How it fits in OpenCHAMI OpenCHAMI services provide the boot script and inventory. BSS (Boot Script Service) points a node at a cloud‑init data source. SMD tracks node state and attributes. A small web service accepts a node’s WireGuard public key, opens a tunnel, and serves cloud‑init only inside that tunnel.

Repos

  • BSS: https://github.com/OpenCHAMI/bss
  • SMD: https://github.com/OpenCHAMI/smd
  • Org: https://github.com/OpenCHAMI

Minimal try‑it flow (≤4 commands) The exact endpoints will vary by site. This gives you a safe way to test in a lab. Replace URLs and names for your cluster.

# 1) Generate a WireGuard key on the node
wg genkey | tee /etc/wireguard/node.key | wg pubkey > /etc/wireguard/node.pub

# 2) Send the public key to your cloud‑init service (opens a short‑lived tunnel)
curl -X POST -H 'Content-Type: application/json' \
    -d "$(jq -n --arg key "$(cat /etc/wireguard/node.pub)" '{pubkey:$key, node:"compute-01"}')" \
    http://cloudinit.local/v1/register

# 3) Reboot the node so it fetches boot params and cloud‑init over the tunnel
reboot

Operational details

  • Scope: keep cloud‑init small. Install heavy packages in images or via a post‑boot agent.
  • Rollouts: use a canary group to test a new cloud‑init blob on one node first.
  • Audit: keep cloud‑init blobs and changes in Git for easy review.
  • Recovery: keep a known‑good config and switch the group back if needed.

Secrets Do not put secrets in cloud‑init files. Use a secrets manager or have the node agent fetch credentials after boot. If you must pass a token, keep it short‑lived and scoped.

TPM is next Today, we accept a node’s public key and network checks. The next step is TPM‑based attestation so nodes can prove identity with hardware‑backed signatures.

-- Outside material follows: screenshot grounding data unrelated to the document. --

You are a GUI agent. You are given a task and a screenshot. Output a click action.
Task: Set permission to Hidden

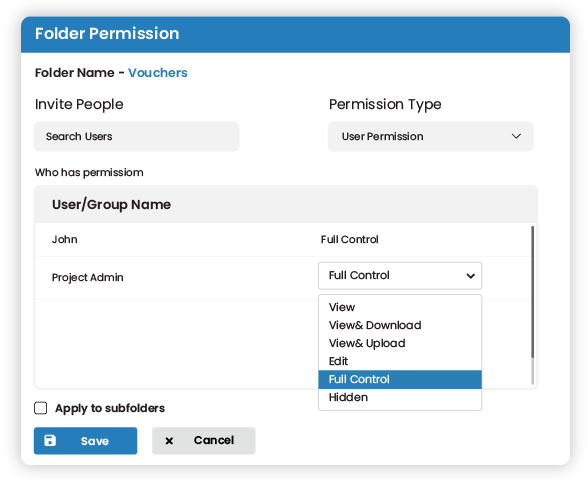400,397
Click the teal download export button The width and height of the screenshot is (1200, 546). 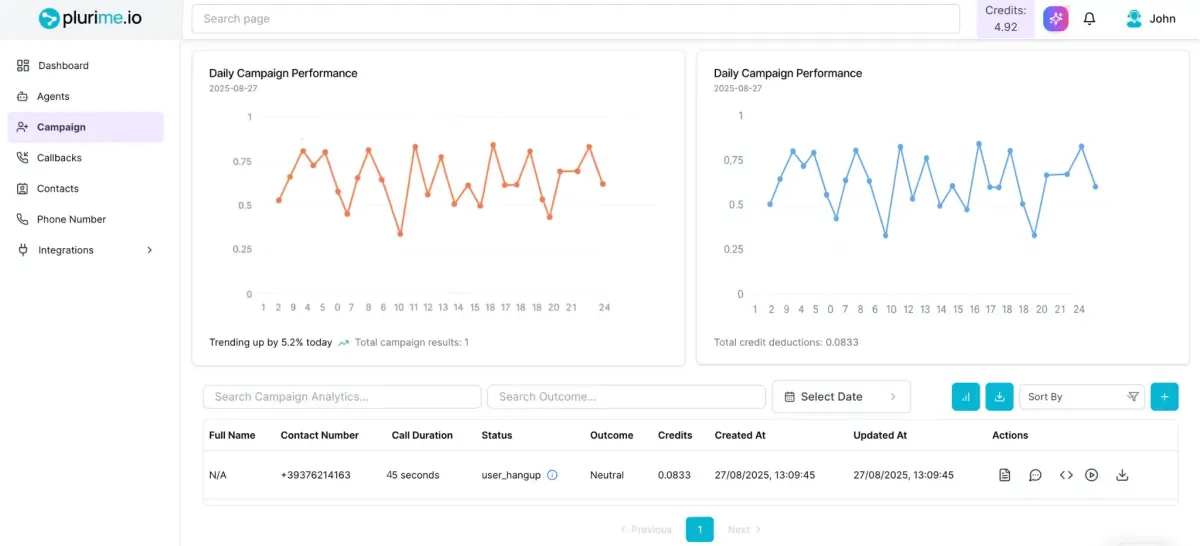click(1000, 396)
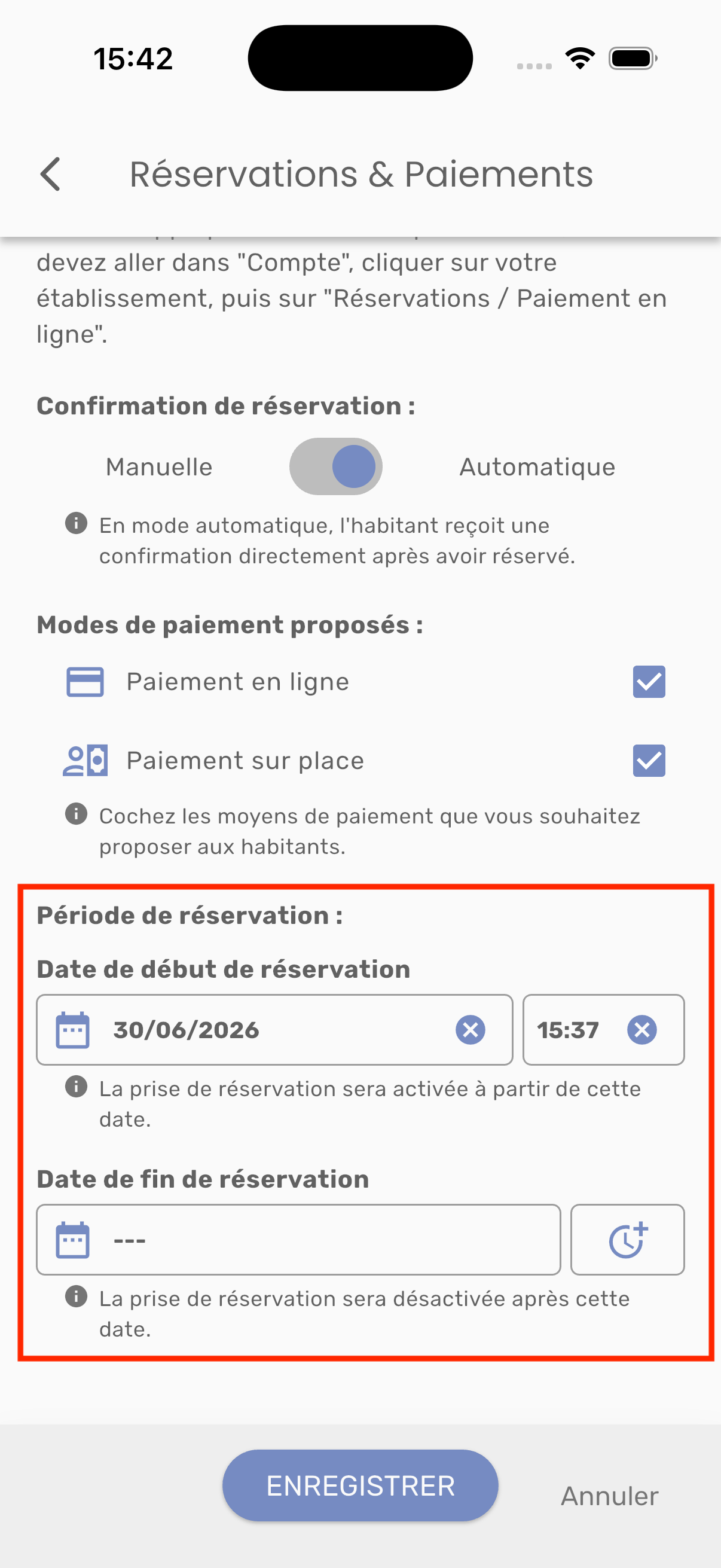Toggle the reservation confirmation switch

[x=336, y=467]
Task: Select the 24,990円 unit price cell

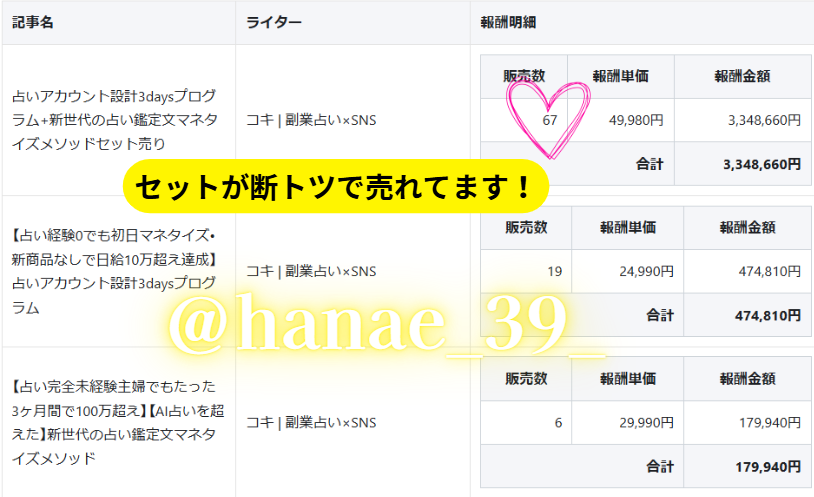Action: [628, 271]
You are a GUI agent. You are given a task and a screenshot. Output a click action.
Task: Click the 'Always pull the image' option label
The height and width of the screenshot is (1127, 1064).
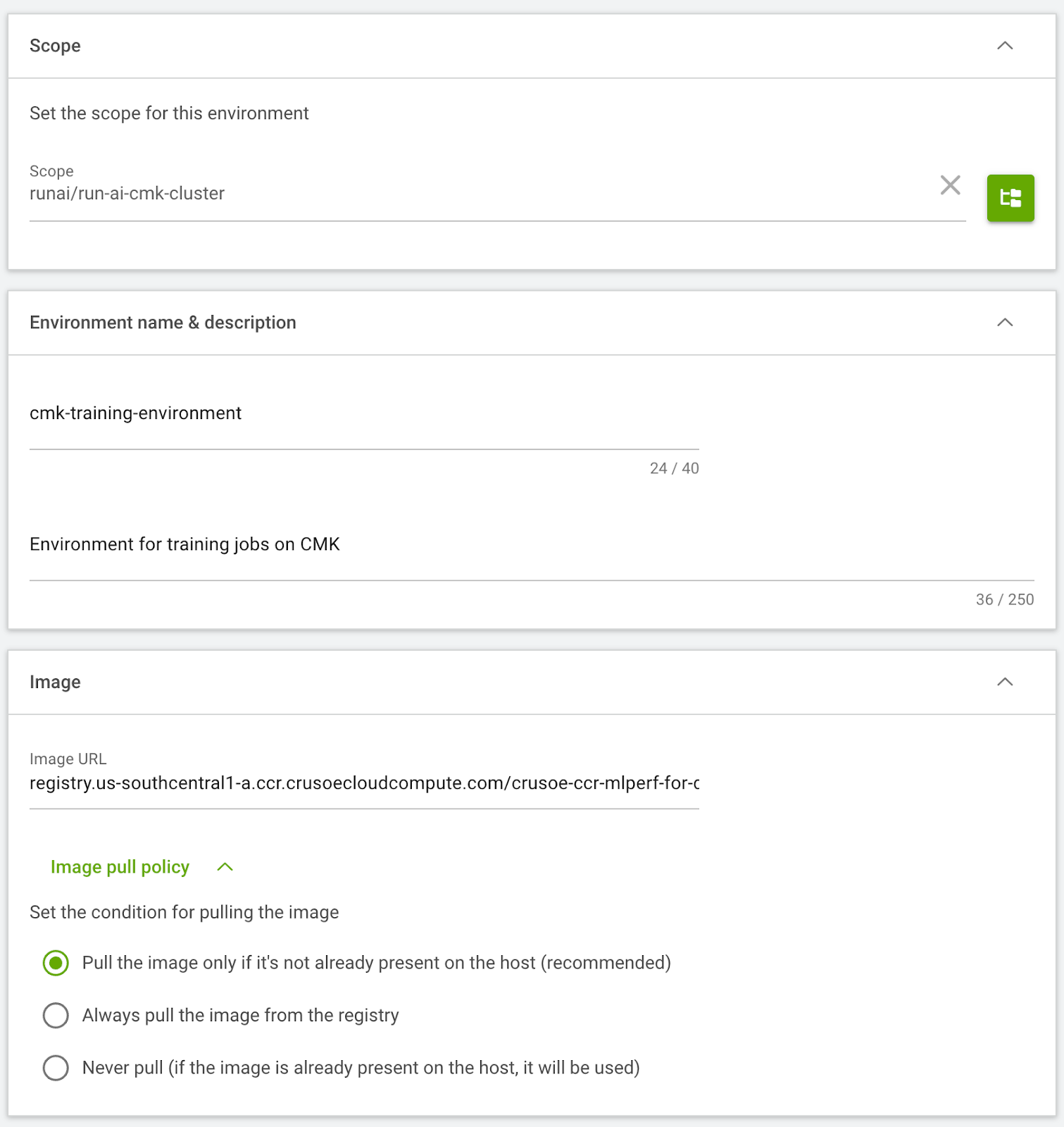pos(240,1016)
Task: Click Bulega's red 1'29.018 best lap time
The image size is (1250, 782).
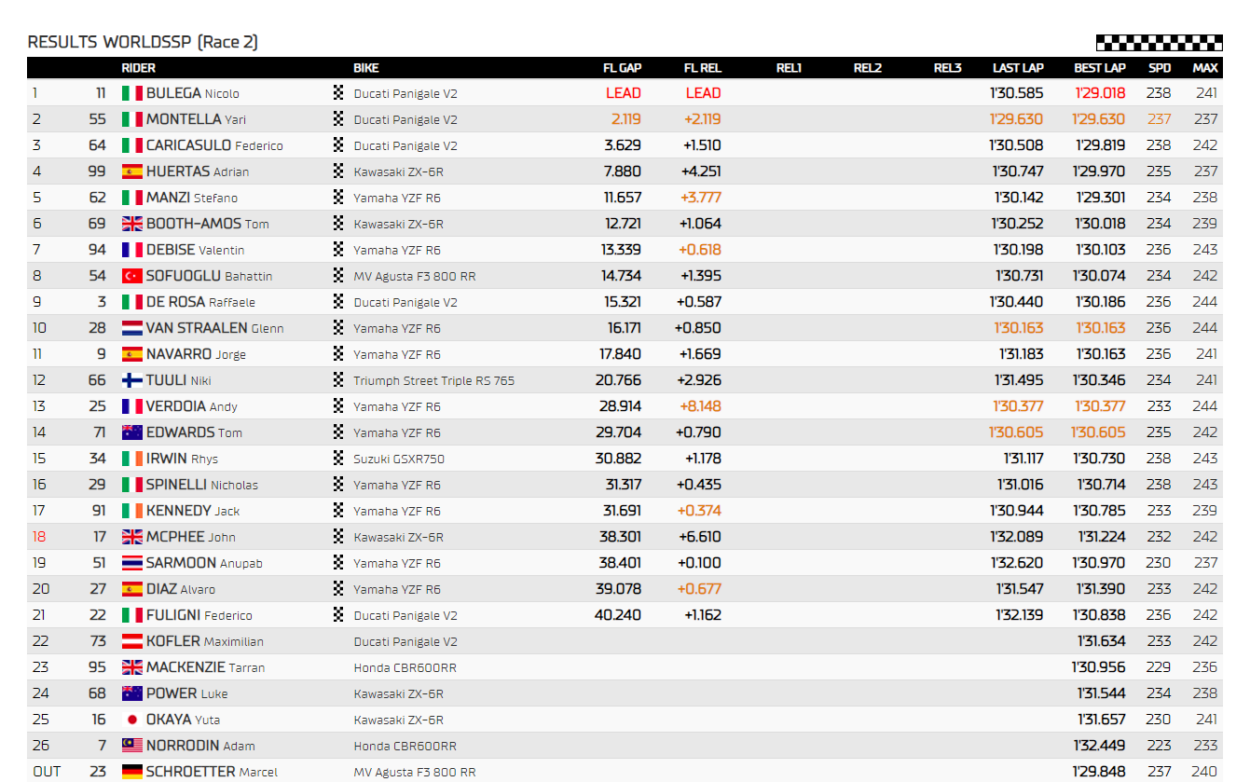Action: pos(1100,93)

This adds strong proof while keeping the same boot flow.

Why this helps The result is lower risk and less toil. No more image rebuilds to rotate SSH keys. No persistent backdoors. Nodes declare themselves, do their work, and the access path closes.

References

  • BSS: https://github.com/OpenCHAMI/bss
  • SMD: https://github.com/OpenCHAMI/smd
  • Org: https://github.com/OpenCHAMI